Presidents are supposed to wield limited authority. Or so the Founders believed.
THIS IS ON CONGRESS. It has been a long time in the making. And those who profess fealty to the Founders, and particularly to the United States Constitution and Madisonian democracy, should be aghast.
President Trump can threaten to declare a state of national emergency in order to build a wall at the Mexican border not because he is usurping the authority of Congress, but because Congress willingly handed off its proper role long ago.
The National Emergencies Act was adopted by Congress in the 1970s and, essentially, gave presidents the authority to declare emergencies and do, well, whatever they claimed was necessary. That system of checks and balances authored by the Founders? Never mind.
ON THE SURFACE the idea seemed to have merit, in a lot of ways, when enacted. It was concluded that, in the modern era, situations could arise in which the nation needed to move fast in a crisis and the usual congressional process could take too long. So the emergencies act was intended to give the chief executive authority to order swift responses when necessary.
But as everyone knows from their own everyday lives, good intentions can lead to not-so-good outcomes.
And here's where emergencies powers become problematic - in defining what is an emergency. In shorthand, here's the answer: An emergency is whatever a president says it is.
THERE'S AN OLD SAYING: Any form of government will work if the people in charge are good enough.

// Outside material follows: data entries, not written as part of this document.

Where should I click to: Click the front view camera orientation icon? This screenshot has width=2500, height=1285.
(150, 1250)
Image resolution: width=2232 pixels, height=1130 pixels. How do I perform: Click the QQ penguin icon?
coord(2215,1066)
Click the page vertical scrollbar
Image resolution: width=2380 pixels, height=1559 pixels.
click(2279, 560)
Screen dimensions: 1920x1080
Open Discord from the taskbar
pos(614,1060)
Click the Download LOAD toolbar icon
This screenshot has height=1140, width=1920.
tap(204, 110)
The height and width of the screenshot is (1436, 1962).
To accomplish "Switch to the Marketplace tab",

Trouble is, people aren't necessarily good, and power often is exercised for nefarious reasons.
That's why the Founders produced constitutional government, so no particular person could run away with authority and do whatever they wanted. It's messy, but government was intended to be institutional, not individual. People with differing views, from all across the nation, were supposed to be elected and represent their constituents, seeking and finding common purpose.
Article I of the Constitution grants all law-making powers to the Congress, consisting of the House of Representatives and the Senate. Certain powers rest with each body. For example, appropriations must originate in the House. The authority to advise and consent on presidential appointments is assigned to the Senate. The Congress is authorized to deliberate and legislate, while the executive's powers are limited.
Article II spells out those executive authorities. The president is the commander in chief of the military. The president may grant reprieves and pardons, and require opinions from the heads of executive departments. Presidents can make treaties, and appointments of certain government officers, with the consent of the Senate. Presidents can call Congress into session, and can propose - but not require - consideration of measures by Article I legislators.
ONE NEED NOT be particularly astute to notice that bears scant resemblance to the modern federal government's state of affairs. Increasingly, Congress has become a fractious partisan cesspool where nothing but fierce and futile argument takes place. The solution for America's Article I elected representatives has been to cede authority to the Article II president, allowing the government to become executive-centric, creating what has been called the "Imperial Presidency."
In that sense, one may forgive President Trump for thinking he can do whatever he wants because Congress is such a hopeless mess. So Trump, who promised a border wall (paid for by Mexico) throughout his campaign and the last two years in the White House, apparently believes all he has to do is declare an emergency - whether one exists or not - and start pouring concrete or bending steel.
And he may be right.
Congress has assumed the supine position to the White House, and this - though it clearly falls outside constitutional norms - is the result.
HERE'S WHY WE believe that's a bad thing. The Founders fought a war to end government by an individual's whim, and devised a system to guard against too much authority resting with any particular person. What Congress has done, by taking a knee to the executive branch, is make way for some rogue individual in the White House who may want to pursue an authoritarian agenda.
So, readers, suspend for the moment whether you like President Trump or dislike President Trump. Set aside whether you cheer or jeer the notion of a border wall.
Instead, think about this. If one chief executive can do it with "emergency" powers, so can another. What if some other president declared a climate emergency and ordered coal mines and gasoline refineries shuttered? Or declared a humanitarian emergency and threw open all U.S. borders? Or declared a hunger emergency and nationalized food distribution? Or declared a violence emergency to grab guns?
Far-fetched? Who knows? If an "emergency" is defined as whatever a president says it is, and checks and balances are largely moot because Congress abdicated its authority, what's to stop a rogue with authoritarian designs?
Our advice, for all Americans: Read the Constitution, and defend it.